The Denver Police Department released a dashboard containing all the details of the city’s police shooting incidents going back to 2015. The dashboard contains statistical breakdowns of incident cause, location, races and ages of officers and shooting subjects and reasons police contacted the subject in the first place.

There have been a total of 75 subjects shot by Denver police since 2015, including 41 deaths and 23 injured.

Police shootings peaked in 2016 in Denver. There were 13 subjects shot by officers that year. That number fell by half in 2017, then steadily rose until 2020 when 11 subjects were shot.

Police shot armed subjects in the overwhelming majority of cases. Of 75 shooting subjects, only three had no weapon. Most were contacted either in the commission of another crime, an arrest warrant or traffic stop, or reports of an armed person.

Officers shot subjects mainly because the subjects were directly threatening them or others with weapons.

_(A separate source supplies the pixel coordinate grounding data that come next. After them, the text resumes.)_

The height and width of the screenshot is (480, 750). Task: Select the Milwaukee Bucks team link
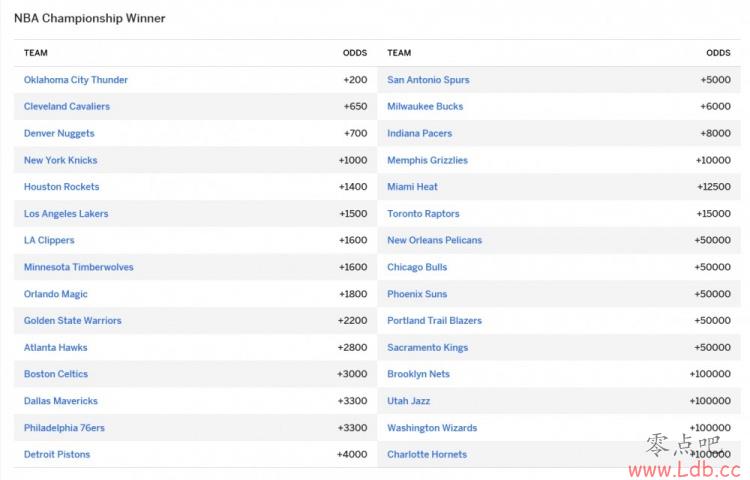point(425,107)
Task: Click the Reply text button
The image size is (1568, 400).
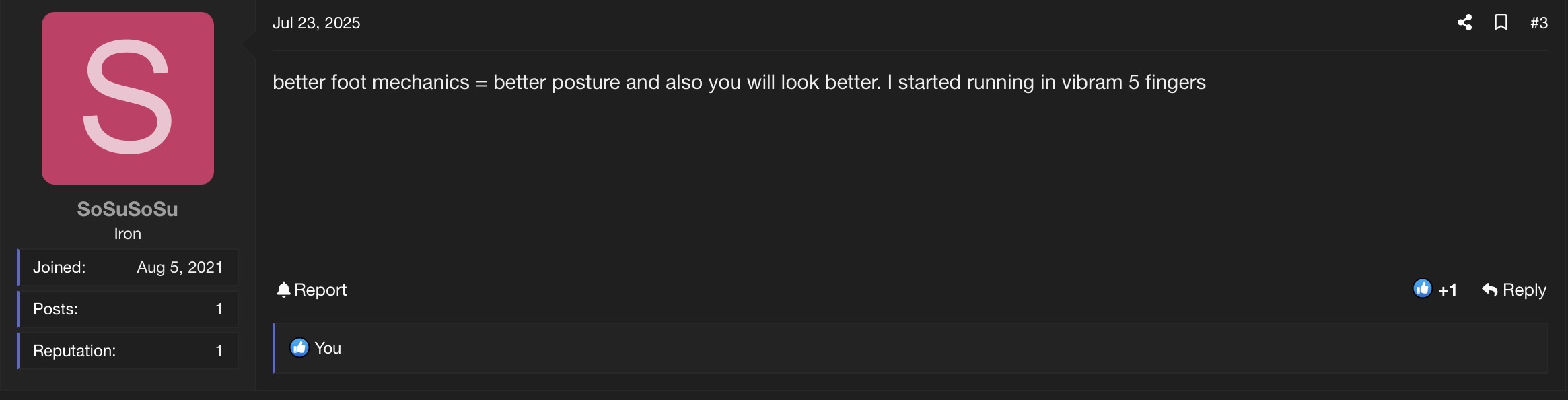Action: (x=1524, y=290)
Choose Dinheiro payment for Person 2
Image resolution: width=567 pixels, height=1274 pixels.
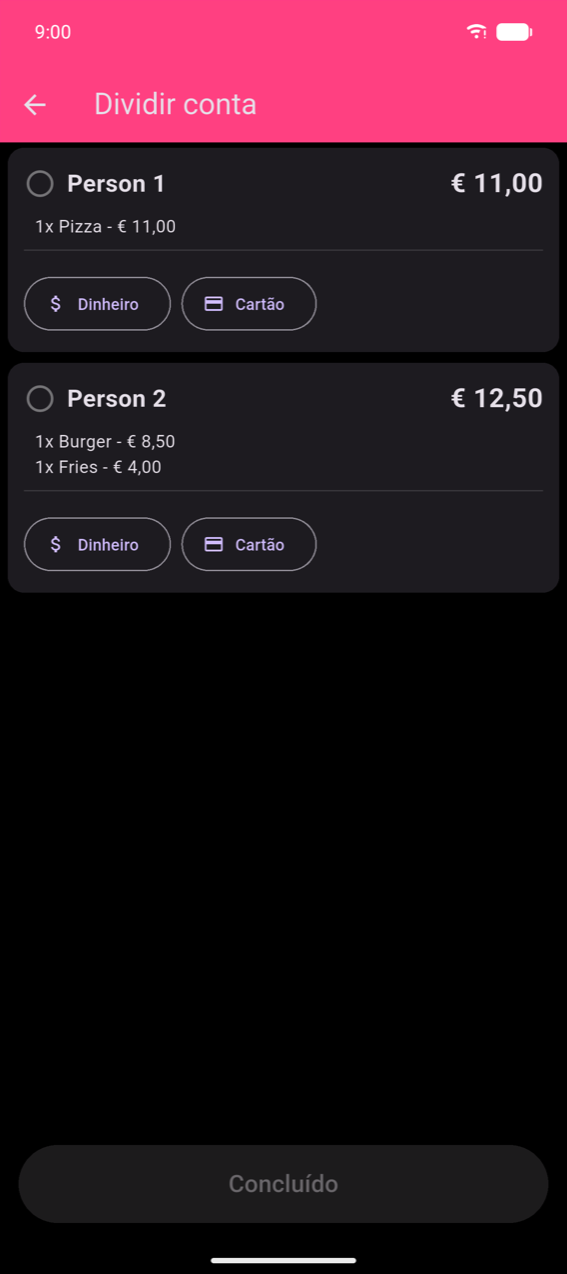pos(97,545)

In 22 cases, officers shot subjects because the subjects fired a weapon either at the officers or at another. In another 21 cases, the subject was pointing a firearm at the officer or another. In seven cases, the subject shot the officer or another. In other cases, officers or others were threatened or stabbed with sharp instruments or struck with a vehicle.

Only in 14 cases were no weapons specified. These include 11 cases in which the subject was endangering someone and three in which the officers perceived a threat.